Performing the print() method on an object of class("mb.nodesplit") prints a summary of the node-split results to the console, whilst the summary() method will return a data frame of posterior summaries for direct and indirect estimates for each split treatment comparison and each time-course parameter.

It is possible to generate different plots of each node-split comparison using plot():

# Plot forest plots of direct and indirect results for each node-split comparison
plot(nodesplit, plot.type="forest")

# Plot posterior densities of direct and indirect results for each node-split comparisons
plot(nodesplit, plot.type="density")

As a further example, if we use a different time-course function (1-parameter ITP) that is a less good fit for the data, and perform a node-split on the rate time-course parameter, we find that there seems to be a strong discrepancy between direct and indirect estimates. This is strong evidence to reject the consistency assumption, and to either (as in this case) try to identify a better fitting model, or to re-examine the dataset to try to explain whether differences in studies making different comparisons may be causing this.

This highlights the importance of testing for consistency after identifying an appropriate time-course and common/random treatment effects model.

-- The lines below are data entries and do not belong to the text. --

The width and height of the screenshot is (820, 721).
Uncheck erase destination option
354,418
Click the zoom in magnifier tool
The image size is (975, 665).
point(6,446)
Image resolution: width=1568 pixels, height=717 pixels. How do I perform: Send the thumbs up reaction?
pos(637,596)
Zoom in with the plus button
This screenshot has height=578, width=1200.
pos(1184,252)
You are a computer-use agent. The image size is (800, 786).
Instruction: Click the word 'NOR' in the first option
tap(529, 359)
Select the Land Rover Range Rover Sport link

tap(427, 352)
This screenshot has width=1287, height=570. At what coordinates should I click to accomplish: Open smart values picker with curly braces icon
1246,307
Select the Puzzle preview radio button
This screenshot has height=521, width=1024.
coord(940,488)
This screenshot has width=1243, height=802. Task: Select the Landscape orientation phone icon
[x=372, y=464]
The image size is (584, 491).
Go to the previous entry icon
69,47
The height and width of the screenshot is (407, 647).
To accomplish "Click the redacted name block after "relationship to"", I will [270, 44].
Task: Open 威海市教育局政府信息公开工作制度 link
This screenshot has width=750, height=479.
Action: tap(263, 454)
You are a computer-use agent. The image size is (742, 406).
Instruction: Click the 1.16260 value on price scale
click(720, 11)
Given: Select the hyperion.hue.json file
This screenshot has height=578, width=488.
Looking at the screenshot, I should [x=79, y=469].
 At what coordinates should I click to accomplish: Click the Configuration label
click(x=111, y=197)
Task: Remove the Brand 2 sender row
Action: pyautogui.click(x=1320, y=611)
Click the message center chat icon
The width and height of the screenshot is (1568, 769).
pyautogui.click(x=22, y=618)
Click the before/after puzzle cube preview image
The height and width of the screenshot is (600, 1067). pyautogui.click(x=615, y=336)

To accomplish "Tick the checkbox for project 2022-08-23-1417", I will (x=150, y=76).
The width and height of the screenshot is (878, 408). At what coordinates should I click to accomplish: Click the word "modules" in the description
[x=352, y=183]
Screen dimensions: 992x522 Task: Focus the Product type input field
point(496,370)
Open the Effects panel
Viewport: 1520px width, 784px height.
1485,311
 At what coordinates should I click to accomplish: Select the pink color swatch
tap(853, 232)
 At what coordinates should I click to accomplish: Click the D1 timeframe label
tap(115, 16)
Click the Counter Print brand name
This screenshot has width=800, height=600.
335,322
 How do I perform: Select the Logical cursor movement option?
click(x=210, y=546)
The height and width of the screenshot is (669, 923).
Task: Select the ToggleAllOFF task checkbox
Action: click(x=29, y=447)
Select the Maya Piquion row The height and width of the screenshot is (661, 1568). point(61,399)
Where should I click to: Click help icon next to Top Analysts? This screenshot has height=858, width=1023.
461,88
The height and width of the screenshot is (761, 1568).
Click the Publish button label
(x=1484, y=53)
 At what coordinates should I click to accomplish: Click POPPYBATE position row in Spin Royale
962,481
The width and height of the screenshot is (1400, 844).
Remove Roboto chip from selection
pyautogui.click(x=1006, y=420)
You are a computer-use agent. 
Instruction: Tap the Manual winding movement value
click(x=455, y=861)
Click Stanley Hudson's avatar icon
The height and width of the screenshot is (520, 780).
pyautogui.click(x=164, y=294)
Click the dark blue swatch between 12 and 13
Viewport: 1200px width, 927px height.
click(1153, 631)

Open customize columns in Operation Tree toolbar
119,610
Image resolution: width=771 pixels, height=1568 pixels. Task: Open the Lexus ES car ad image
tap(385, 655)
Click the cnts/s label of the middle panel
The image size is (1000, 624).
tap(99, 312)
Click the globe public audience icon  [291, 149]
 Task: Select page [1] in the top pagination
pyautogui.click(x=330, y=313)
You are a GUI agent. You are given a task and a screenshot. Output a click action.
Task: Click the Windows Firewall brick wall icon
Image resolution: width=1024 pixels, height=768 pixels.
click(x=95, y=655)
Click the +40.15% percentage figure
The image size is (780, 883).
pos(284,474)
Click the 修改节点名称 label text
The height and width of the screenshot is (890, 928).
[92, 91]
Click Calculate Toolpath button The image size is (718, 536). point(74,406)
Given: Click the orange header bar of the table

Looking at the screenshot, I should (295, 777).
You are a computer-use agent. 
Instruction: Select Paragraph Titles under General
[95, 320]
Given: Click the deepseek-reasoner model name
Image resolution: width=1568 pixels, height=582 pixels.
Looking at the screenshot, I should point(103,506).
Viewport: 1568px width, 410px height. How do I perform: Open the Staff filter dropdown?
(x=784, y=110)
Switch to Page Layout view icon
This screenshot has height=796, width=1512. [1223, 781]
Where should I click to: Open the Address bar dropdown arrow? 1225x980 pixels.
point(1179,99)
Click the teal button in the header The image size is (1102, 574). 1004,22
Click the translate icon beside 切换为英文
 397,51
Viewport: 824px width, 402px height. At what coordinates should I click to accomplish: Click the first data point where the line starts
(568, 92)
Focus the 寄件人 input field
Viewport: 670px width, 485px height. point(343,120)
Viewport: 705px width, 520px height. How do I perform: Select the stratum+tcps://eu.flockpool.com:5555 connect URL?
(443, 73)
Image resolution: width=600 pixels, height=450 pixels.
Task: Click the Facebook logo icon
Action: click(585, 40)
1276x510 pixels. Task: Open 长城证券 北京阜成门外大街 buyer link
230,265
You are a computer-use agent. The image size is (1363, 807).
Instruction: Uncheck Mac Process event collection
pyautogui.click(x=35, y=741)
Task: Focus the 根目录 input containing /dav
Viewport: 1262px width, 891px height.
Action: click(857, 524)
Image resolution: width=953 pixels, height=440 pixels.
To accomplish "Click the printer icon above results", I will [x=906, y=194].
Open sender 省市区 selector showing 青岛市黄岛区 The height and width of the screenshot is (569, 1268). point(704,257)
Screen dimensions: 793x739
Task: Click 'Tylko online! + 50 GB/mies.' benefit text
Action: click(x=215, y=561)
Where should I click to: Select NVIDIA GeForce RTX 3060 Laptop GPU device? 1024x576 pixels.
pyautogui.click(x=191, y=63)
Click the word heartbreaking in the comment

# Nodesplit on emax of 1-parameter ITP MBNMA
ns.itp <- mb.nodesplit(network.pain,
                       fun=titp(pool.emax = "rel", method.emax="common"),
                       nodesplit.parameters="all")
print(ns.itp)
#> ========================================
#> Node-splitting analysis of inconsistency
#> ========================================
#> 
#> emax
#> 
#> |Comparison        | p-value| Median|   2.5%|  97.5%|
#> |:-----------------|-------:|------:|------:|------:|
#> |Ro_25 vs Ce_200   |    0.09|       |       |       |
#> |-> direct         |        |  0.163| -0.200|  0.542|
#> |-> indirect       |        | -0.136| -0.440|  0.126|
#> |                  |        |       |       |       |
#> |Na_1000 vs Ce_200 |    0.00|       |       |       |
#> |-> direct         |        |  0.002| -0.129|  0.137|
#> |-> indirect       |        | -0.378| -0.513| -0.249|
#> |                  |        |       |       |       |
#> 
#> rate
#> 
#> |Comparison        | p-value| Median|   2.5%|  97.5%|
#> |:-----------------|-------:|------:|------:|------:|
#> |Ro_25 vs Ce_200   |   0.396|       |       |       |
#> |-> direct         |        | 21.295|  0.869| 68.722|
#> |-> indirect       |        | 14.079|  0.261| 67.282|
#> |                  |        |       |       |       |
#> |Na_1000 vs Ce_200 |   0.082|       |       |       |
#> |-> direct         |        | 21.176|  1.085| 69.708|
#> |-> indirect       |        |  0.320| -0.088| 38.232|
#> |                  |        |       |       |       |

plot(ns.itp, plot.type="forest")

References

Dias, S., N. J. Welton, A. J. Sutton, D. M. Caldwell, G. Lu, and A. E. Ades. 2013. “Evidence Synthesis for Decision Making 4: Inconsistency in Networks of Evidence Based on Randomized Controlled Trials.” Journal Article. Med Decis Making 33 (5): 641–56. https://doi.org/10.1177/0272989X12455847.
Pedder, H., S. Dias, M. Bennetts, M. Boucher, and N. J. Welton. 2019. “Modelling Time-Course Relationships with Multiple Treatments: Model-Based Network Meta-Analysis for Continuous Summary Outcomes.” Journal Article. Res Synth Methods 10 (2): 267–86.